Le indagini sono iniziate in seguito a un esposto presentato da un medico operante all'interno del Policlinico di Monza che ha sollevato dubbi riguardo alla gestione dell'acquisto di protesi per interventi chirurgici all'interno della struttura privata convenzionata con il sistema sanitario nazionale all'interno della quale qualcuno operava mettendo davanti alle esigenze terapeutiche dei pazienti il proprio personale interesse. Così, in seguito alla segnalazione, sono iniziati gli accertamenti. I riscontri hanno evidenziato che in alcune strutture private convenzionate con il S.S.N. emergeva un numero elevato di pazienti sottoposti a interventi chirurgici per installazione di protesi, molti dei quali provenienti da fuori regione. Grazie alle intercettazioni telefoniche, ambientali e a servizi di osservazione e pedinamento gli inquirenti sono riusciti a ricostruire l'attività indebita che coinvolgeva i rappresentanti, i medici chirurghi e i medici di base. Tra i chirurghi arrestati figurano due medici operanti per il Policlinico di Monza e la Clinica Zucchi. 

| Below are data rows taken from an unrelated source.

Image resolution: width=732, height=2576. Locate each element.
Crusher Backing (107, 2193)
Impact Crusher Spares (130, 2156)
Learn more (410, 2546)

Al centro del giro di corruzione c'erano anche i medici di famiglia che rappresentavano un elemento strategico per l'ampliamento del bacino di pazienti da sottoporre ad interventi chirurgici, privilegiando il reclutamento di quelli provenienti da altre regioni proprio perché le prestazioni nei confronti dei pazienti extra-regionali non sono soggette ai tetti sui rimborsi fissati dalla normativa regionale. Per aumentare il numero dei pazienti a cui impiantare le protesi, dietro il pagamento di un compenso illecito, i medici mettevano i loro studi medici a disposizione dei chirurghi ortopedici individuati dai venditori. In questo modo, i medici di famiglia, oltre a ottenere un compenso fisso dai venditori pari a circa 300 euro mensili, ottenevano dagli ortopedici una somma pari al 20 per cento circa di quanto corrisposto dal paziente. 

I medici chirurghi inoltre oltre al "disturbo" in denaro ottenuto per il compiacente acquisto delle protesi da impiantare, percepivano, come previsto, una quota di partecipazione al "D.R.G." spettante ai medici per le prestazioni sanitarie pubbliche eseguite e per ogni intervento eseguito associato all'impianto di protesi presso una clinica convenzionata con il S.S.N., che oltre a una base mensile prevede un corrispettivo che oscilla tra il 10 e il 15 per cento sul fatturato prodotto e rimborsato dal SSN per ciascun episodio di ricovero in convenzione che si aggira, nello specifico caso, tra gli 11 e i 13mila euro. 

Ad aggravare le accuse nei confronti di alcuni dei medici chirurghi c'è anche il capo di imputazione relativo al falso in atti di ufficio in quanto, al fine di aumentare il numero di interventi e quindi di remunerazioni relative all'acquisto compiacente di protesi e di compartecipazione al D.R.G., molti medici chiedevano a propri colleghi di attestare falsamente la propria presenza in sala operatoria come secondo operatore durante gli interventi di impianto di protesi, violando le disposizioni regionali che impongono la presenza di due chirurghi durante gli interventi.